Пуссен Смерть Германика. 1628 год.

«Пуссен выразитель идей французского классицизма», «Пуссен предложил комплекс норм, которые художники должны были исполнять неукоснительно», «Пуссен – основатель классицизма», - так гласят его биографии. И любопытно разобраться: что за понятие такое было предложено мифологией науки художественному сознанию этого творца. Отыщем же определение.

Согласно словарю Брогауза и Эфрона: «Классицизм (от лат. classicus образцовый) – важнейший художественный стиль европейского искусства XVII-XIX веков. Зародился и получил свое наиболее цельное и последовательное выражение во Франции. В теории и стилистических особенностях литературы, архитектуры и изобразительного искусства классицизма нормой вечных ценностей провозглашаются традиции античности, "золотого века" человечества. Но художественный метод и идеал мастеров этого направления во Франции в XVII столетии прочно связан с современным им прогрессивным национальным общественным сознанием и, прежде всего, с этическими и эстетическими нормами философии этого времени».
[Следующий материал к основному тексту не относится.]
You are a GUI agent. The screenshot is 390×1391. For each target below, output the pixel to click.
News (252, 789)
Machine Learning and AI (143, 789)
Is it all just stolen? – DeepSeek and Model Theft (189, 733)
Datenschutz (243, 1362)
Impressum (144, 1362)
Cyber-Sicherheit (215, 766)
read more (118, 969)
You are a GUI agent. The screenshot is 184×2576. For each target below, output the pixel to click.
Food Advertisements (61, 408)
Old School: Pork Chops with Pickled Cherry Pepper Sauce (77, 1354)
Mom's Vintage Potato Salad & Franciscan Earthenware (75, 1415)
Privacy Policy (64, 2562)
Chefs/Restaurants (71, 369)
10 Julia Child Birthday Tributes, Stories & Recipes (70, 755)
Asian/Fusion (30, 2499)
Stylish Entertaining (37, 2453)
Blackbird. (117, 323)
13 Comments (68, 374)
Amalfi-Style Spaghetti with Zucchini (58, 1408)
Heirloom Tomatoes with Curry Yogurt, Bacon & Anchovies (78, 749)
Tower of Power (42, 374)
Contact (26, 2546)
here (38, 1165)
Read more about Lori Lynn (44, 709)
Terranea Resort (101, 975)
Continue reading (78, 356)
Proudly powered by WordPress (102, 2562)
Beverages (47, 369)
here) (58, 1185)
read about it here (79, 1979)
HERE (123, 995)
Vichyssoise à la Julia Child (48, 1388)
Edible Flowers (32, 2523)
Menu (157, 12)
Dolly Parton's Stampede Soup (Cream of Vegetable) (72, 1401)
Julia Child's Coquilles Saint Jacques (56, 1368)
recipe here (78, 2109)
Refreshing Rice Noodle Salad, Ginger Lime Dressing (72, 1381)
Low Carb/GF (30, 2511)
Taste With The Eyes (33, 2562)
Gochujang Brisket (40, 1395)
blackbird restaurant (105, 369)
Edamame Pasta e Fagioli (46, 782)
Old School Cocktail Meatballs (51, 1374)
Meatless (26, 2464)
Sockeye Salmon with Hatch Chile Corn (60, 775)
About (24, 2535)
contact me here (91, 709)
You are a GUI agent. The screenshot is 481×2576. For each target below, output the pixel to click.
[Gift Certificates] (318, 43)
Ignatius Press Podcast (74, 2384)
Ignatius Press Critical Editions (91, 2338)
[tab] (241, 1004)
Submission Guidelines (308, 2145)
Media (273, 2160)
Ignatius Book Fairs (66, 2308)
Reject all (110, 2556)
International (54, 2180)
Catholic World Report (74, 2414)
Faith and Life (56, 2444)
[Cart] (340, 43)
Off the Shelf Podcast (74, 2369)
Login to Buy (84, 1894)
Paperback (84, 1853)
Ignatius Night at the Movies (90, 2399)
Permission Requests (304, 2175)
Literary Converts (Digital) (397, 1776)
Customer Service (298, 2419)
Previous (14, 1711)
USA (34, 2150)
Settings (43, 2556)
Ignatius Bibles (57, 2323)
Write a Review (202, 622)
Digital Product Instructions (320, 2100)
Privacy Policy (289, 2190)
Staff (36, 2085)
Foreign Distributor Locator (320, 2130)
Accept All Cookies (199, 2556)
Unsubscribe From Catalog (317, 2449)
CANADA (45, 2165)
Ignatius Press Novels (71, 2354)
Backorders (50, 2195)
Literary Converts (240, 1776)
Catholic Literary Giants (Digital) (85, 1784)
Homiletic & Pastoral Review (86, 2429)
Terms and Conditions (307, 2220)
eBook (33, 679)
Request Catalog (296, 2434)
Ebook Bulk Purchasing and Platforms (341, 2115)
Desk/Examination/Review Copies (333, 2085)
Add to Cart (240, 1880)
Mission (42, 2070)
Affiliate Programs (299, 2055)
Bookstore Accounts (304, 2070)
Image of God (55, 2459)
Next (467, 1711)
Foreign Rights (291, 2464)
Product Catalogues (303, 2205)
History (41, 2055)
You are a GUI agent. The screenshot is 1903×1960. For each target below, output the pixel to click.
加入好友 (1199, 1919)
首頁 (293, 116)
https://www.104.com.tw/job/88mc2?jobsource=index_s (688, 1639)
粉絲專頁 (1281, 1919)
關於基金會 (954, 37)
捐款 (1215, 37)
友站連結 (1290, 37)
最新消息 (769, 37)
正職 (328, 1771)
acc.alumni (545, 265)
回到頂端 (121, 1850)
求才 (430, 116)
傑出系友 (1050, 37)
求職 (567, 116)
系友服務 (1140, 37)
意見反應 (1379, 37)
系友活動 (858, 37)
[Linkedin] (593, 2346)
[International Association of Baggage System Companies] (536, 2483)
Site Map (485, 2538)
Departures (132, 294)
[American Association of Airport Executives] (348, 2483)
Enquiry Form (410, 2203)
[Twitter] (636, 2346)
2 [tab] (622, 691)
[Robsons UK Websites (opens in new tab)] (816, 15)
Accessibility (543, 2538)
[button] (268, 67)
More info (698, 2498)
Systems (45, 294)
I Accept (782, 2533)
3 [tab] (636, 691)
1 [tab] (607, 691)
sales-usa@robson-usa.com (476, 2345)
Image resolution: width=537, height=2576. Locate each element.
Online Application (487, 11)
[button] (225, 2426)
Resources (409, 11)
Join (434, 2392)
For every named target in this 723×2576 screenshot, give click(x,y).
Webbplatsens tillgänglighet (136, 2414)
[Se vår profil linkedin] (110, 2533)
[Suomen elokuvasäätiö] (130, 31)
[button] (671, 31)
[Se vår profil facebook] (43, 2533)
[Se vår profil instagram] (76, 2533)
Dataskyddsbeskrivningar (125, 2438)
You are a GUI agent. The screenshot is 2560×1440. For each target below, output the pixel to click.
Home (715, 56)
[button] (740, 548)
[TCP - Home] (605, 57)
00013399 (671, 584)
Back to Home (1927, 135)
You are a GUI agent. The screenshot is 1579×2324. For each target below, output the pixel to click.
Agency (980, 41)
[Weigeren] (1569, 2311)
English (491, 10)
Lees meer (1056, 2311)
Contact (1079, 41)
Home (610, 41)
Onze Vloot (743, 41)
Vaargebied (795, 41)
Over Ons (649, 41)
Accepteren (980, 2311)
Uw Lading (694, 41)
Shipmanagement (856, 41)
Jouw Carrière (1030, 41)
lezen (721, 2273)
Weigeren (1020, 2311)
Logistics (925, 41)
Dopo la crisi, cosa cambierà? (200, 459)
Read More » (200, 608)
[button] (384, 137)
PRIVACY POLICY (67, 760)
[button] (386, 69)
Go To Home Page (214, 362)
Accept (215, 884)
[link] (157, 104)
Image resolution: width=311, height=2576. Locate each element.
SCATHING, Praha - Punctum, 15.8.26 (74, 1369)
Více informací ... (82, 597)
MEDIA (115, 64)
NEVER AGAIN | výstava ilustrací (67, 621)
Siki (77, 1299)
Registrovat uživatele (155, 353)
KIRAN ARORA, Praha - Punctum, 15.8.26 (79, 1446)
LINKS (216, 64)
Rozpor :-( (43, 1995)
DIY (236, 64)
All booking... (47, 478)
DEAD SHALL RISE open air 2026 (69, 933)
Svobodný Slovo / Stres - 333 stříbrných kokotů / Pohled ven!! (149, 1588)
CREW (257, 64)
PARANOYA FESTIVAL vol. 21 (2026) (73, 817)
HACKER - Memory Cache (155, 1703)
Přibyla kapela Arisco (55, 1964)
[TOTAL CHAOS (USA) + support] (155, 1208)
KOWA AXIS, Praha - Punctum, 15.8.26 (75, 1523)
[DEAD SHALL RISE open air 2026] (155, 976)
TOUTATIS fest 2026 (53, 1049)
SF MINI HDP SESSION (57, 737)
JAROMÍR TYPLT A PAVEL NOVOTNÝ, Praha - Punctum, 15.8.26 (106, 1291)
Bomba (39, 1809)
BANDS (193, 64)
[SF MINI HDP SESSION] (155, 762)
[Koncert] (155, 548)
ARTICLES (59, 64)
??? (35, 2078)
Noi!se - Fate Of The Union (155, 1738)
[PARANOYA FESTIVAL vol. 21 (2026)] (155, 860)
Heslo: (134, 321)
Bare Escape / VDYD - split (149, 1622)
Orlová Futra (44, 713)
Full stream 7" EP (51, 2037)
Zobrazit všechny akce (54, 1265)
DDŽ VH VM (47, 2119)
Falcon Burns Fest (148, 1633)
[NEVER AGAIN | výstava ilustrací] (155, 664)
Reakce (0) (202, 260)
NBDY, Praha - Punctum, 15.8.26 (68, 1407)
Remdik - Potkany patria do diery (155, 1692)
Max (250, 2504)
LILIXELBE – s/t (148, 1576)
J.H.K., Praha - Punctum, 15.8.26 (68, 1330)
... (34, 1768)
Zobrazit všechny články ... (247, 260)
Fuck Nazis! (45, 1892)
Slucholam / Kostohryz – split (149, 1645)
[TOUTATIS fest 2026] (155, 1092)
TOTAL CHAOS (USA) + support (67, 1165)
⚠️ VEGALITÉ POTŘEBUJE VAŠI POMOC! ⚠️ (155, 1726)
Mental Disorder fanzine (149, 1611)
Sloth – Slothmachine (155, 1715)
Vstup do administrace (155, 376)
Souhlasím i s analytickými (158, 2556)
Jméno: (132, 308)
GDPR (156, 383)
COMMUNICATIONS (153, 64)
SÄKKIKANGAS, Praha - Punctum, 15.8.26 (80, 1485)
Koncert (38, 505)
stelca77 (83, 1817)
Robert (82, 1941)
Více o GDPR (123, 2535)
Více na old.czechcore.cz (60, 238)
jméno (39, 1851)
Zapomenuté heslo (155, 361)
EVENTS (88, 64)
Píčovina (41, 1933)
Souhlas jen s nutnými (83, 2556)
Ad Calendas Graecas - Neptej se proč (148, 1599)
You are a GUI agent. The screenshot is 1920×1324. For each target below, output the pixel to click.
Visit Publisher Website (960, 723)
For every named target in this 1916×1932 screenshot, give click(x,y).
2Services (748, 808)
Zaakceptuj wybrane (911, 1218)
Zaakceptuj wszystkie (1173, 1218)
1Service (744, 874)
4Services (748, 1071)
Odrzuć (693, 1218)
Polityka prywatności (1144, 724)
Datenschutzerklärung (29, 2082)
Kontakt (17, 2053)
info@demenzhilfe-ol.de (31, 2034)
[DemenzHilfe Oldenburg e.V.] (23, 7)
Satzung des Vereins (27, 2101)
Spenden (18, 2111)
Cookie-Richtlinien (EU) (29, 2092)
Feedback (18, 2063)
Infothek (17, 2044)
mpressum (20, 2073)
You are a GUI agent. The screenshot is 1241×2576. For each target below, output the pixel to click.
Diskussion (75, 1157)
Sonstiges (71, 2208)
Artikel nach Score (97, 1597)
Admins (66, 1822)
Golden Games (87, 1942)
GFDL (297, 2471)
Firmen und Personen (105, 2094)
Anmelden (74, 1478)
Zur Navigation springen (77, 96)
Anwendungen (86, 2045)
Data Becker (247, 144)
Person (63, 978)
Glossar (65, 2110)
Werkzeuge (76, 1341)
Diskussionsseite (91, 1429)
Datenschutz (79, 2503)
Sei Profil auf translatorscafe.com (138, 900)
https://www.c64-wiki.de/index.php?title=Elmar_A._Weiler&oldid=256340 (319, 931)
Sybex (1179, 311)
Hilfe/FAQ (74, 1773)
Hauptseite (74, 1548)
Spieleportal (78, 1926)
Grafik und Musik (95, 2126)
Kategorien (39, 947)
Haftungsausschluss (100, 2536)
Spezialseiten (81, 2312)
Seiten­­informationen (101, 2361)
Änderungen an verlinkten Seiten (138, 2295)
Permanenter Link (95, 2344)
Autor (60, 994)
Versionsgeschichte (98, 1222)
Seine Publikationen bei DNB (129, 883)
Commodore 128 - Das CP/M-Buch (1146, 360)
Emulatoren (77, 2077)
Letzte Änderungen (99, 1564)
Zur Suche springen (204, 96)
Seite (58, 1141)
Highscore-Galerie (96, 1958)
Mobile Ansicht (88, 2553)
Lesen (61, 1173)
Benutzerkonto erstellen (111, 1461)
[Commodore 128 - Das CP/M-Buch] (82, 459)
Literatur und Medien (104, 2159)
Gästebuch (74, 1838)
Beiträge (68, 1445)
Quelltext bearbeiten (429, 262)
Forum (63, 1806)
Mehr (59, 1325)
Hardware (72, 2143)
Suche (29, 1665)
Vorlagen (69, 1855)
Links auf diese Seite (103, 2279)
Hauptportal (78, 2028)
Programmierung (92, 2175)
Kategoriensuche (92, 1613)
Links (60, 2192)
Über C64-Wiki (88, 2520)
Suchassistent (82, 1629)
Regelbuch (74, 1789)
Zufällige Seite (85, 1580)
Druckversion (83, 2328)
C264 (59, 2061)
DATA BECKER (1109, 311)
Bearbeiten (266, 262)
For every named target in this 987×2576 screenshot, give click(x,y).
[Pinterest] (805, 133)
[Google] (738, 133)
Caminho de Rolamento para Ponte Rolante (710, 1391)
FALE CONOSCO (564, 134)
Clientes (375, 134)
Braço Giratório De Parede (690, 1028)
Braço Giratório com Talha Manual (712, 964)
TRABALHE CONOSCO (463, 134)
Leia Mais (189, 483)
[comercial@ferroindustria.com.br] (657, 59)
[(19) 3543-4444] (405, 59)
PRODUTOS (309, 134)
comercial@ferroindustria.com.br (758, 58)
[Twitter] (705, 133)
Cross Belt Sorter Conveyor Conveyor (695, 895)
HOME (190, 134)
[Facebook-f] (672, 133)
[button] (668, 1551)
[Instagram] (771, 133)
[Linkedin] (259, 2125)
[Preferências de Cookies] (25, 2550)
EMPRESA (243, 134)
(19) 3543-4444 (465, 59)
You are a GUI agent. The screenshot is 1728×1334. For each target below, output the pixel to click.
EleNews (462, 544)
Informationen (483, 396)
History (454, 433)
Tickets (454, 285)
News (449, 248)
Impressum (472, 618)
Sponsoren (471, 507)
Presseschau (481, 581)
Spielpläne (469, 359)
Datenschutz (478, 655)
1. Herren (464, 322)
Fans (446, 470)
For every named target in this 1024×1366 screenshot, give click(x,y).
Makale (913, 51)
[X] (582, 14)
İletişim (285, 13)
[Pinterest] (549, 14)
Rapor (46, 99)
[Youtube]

В подобном случае назвать Пуссена классицистом сложно. Ведь он не был связан с «прогрессивным общественным национальным сознанием». Художник изначально объявил своим учителем Рафаэля и большую часть сознательной жизни провел в Италии. Скорее Пуссен явился лишь предвестником всех перечисленных явлений. А что касается вечных ценностей, то кто же из старых мастеров не стремился к воспеванию их? Таким образом, из всего вышеперечисленного к Пуссену подходит лишь определение – «образцовый».

И его «образцовое» искусство, рассматривалось Академией настолько пристально, что многоуважаемые мужи нередко превращали в фарс свои научные изыскания сверяя количество персонажей на картинах художника, с количеством действующих лиц заявленных в литературном, мифологическом или библейском источнике. На основе этого анализа они и выносили вердикт – «правдоподобно» или «не правдоподобно».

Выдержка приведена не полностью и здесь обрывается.